Cr Laws said the council’s official reason for holding a discussion of the continuation of the Lake Whakatipu ferry service beyond its present trial did not stand up.
Yesterday, ORC chief executive Richard Saunders reaffirmed his view it did.

Earlier, this month he protested a potentially secret discussion about an unbudgeted $126,000 scheme to deter antisocial behaviour on Dunedin buses.
In that case, the council backed down from its initial decision to put an item called "security for Dunedin public transport" in the public-excluded part of a committee agenda.
In the past, non-public debates about Ngai Tahu committee nominees, lifting bus driver wages, and allowing Port Otago access to a local government line of credit to pay for the new ORC headquarters and others have raised Cr Laws’ ire.
This week, Cr Laws said: "Given that there is no commercial tendering of this particular contract and we are talking about a potential cost to the Otago ratepayer of $6.7million . . . "
He was not allowed to finish.
"No," chairwoman Cr Gretchen Robertson said. "That’s talking about the particular detail of the paper."
"Oh, right so you want to hide all this away again, do you? Despite it being almost $7million dollars worth of council spending," Cr Laws countered.
Cr Kate Wilson was one of those who again interjected.
"I think we need his sound turned off," Cr Wilson said.
"Oh, right, so you’re going now to censor as well, too," Cr Laws, who attended the meeting on Zoom, said.

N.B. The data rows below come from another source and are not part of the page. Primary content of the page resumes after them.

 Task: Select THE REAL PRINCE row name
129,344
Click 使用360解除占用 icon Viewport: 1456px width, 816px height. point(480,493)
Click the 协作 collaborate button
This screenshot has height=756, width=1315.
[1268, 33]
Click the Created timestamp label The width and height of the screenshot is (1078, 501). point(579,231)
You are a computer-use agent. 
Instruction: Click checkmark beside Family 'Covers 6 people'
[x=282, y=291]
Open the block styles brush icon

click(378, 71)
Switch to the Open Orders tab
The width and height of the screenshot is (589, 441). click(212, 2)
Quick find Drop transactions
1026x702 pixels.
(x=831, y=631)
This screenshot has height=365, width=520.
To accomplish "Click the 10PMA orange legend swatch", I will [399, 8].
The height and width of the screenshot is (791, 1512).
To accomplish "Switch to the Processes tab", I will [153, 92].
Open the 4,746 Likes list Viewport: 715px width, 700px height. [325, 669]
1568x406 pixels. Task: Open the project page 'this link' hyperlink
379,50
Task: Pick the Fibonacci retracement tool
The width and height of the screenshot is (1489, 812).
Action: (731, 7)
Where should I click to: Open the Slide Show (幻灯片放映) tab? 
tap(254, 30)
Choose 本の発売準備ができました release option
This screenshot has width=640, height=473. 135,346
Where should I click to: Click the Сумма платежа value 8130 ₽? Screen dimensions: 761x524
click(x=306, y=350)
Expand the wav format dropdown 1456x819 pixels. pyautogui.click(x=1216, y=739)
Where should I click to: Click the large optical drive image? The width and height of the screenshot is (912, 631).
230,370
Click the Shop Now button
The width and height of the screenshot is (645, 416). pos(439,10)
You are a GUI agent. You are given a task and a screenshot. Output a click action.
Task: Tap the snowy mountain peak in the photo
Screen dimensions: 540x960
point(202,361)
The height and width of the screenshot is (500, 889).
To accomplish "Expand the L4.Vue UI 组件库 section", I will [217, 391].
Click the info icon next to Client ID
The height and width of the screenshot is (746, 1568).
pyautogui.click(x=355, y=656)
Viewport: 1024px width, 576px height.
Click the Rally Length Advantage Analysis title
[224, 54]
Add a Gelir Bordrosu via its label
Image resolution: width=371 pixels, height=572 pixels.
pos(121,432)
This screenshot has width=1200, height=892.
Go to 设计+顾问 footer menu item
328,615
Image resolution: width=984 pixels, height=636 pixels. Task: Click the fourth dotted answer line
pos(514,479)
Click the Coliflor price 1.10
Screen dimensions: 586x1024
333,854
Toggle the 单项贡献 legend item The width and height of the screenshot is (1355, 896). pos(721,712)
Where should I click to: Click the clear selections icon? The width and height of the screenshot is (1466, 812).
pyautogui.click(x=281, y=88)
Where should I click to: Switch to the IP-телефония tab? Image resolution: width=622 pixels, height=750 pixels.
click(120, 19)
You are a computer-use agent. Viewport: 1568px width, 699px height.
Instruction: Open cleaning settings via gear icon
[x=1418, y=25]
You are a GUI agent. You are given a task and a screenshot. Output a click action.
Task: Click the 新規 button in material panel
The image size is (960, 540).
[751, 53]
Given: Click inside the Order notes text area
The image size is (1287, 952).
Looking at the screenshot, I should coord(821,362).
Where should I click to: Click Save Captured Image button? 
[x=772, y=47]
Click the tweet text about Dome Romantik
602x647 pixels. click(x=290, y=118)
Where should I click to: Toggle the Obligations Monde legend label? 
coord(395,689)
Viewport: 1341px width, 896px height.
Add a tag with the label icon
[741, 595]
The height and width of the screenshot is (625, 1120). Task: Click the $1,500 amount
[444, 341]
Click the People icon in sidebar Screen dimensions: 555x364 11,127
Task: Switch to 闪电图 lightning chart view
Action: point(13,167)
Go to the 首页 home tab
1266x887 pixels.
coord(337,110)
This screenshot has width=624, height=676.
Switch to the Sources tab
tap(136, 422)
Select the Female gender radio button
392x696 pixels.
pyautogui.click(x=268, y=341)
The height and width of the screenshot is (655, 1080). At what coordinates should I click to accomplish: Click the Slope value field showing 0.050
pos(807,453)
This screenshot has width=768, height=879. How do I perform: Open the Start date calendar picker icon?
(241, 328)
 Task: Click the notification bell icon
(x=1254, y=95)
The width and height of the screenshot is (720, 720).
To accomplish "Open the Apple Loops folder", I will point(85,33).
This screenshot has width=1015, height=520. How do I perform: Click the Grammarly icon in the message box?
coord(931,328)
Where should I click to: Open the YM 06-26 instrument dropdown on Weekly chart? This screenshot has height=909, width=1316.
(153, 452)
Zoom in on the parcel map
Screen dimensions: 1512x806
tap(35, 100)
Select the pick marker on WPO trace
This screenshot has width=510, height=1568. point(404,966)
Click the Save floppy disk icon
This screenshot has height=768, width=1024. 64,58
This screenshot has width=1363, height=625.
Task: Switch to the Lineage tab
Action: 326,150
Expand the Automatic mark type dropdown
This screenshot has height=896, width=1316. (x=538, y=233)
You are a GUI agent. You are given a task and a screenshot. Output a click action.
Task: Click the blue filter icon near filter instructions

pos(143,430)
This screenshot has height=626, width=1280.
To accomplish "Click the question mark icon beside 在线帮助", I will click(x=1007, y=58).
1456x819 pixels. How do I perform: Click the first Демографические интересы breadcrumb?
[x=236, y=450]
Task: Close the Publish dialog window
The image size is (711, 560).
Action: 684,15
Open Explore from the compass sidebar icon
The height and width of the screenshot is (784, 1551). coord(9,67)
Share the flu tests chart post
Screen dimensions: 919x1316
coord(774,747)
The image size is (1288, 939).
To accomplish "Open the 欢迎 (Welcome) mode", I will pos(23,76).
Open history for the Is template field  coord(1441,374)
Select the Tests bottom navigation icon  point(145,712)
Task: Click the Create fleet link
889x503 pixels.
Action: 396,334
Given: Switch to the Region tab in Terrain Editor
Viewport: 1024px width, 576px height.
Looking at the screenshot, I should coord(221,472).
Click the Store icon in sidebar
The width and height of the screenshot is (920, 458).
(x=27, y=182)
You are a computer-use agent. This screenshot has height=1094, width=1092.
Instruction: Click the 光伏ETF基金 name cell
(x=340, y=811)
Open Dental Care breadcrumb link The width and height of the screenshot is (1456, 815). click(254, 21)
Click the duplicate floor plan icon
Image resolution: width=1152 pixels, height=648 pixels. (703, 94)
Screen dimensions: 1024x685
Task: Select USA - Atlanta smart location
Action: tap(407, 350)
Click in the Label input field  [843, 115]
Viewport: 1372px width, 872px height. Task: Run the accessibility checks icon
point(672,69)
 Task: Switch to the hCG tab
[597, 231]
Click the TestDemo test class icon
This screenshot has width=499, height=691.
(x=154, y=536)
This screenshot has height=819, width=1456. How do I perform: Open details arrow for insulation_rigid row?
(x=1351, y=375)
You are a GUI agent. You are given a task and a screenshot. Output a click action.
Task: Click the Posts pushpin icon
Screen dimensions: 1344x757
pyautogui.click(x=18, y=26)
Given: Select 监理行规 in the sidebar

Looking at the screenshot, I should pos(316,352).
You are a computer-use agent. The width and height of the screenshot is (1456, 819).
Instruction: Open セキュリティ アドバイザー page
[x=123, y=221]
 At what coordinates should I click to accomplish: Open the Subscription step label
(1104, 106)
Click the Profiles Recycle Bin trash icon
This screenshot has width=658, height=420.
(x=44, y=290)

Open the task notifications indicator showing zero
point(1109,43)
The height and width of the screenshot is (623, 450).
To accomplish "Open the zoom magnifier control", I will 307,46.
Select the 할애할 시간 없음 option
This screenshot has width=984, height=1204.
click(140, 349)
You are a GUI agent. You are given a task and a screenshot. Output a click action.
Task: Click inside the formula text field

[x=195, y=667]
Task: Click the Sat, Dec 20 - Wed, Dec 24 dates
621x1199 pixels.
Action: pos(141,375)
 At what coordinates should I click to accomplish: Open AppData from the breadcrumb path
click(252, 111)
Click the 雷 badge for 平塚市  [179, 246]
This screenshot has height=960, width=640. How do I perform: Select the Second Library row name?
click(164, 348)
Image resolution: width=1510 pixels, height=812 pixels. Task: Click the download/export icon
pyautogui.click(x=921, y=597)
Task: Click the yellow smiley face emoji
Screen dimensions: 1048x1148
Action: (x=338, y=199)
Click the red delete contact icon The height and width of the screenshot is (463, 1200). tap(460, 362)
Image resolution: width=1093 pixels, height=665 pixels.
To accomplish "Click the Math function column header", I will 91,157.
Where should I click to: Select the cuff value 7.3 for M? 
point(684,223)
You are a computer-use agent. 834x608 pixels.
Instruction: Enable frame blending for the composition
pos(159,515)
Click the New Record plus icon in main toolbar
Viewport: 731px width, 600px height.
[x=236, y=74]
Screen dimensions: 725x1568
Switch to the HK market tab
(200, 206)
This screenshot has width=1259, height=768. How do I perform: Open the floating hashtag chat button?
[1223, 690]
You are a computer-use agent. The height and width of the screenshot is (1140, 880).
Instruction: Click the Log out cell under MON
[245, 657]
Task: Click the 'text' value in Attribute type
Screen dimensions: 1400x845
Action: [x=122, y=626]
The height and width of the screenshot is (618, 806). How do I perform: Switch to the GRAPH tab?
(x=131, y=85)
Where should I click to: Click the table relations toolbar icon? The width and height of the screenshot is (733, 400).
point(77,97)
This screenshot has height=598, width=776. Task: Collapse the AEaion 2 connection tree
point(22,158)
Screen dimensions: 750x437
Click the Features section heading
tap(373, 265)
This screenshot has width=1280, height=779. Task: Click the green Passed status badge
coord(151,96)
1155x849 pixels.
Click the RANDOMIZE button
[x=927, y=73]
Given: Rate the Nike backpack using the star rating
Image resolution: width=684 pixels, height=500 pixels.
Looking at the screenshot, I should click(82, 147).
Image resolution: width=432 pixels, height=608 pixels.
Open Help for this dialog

"You cannot do that [reveal details] when we have a paper to be discussed in private for the reasons stated," Cr Robertson said.
When Cr Laws protested that he ought to be allowed to speak to the motion to go into public excluded, the chief executive, Mr Saunders said Cr Laws could not "speak to the content of the paper", which was included in the non-public agenda.
"I’m not specifically speaking to the... " Cr Laws said.
He did not finish the sentence.
However, Mr Saunders said yesterday his microphone had not been turned off.
Mr Saunders said the non-public staff report had been reviewed against Lgoima criteria for excluding the public.
"We were and remain satisfied that the reasoning [stated] applied."
Mr Saunders said not all financial decisions were discussed in private.
Rather, each paper was assessed on a case-by-case basis.
He said the council was working to confirm ongoing ferry services as part of the public transport network in Queenstown. "Real Journeys are currently contracted to provide a ferry service to June 30, 2024.
"There is no confirmed provider past this point. We are going through a procurement process which will meet the requirements of Waka Kotahi [Waka Kotahi NZ Transport Agency] as a potential co-funder for the service."
However, the ORC had nothing further to say at this time, he said.
Cr Laws said once again the council was seeking "to do its business in the dark rather than allowing ratepayers to witness the decision making and expenditure of their sizable annual rate contributions".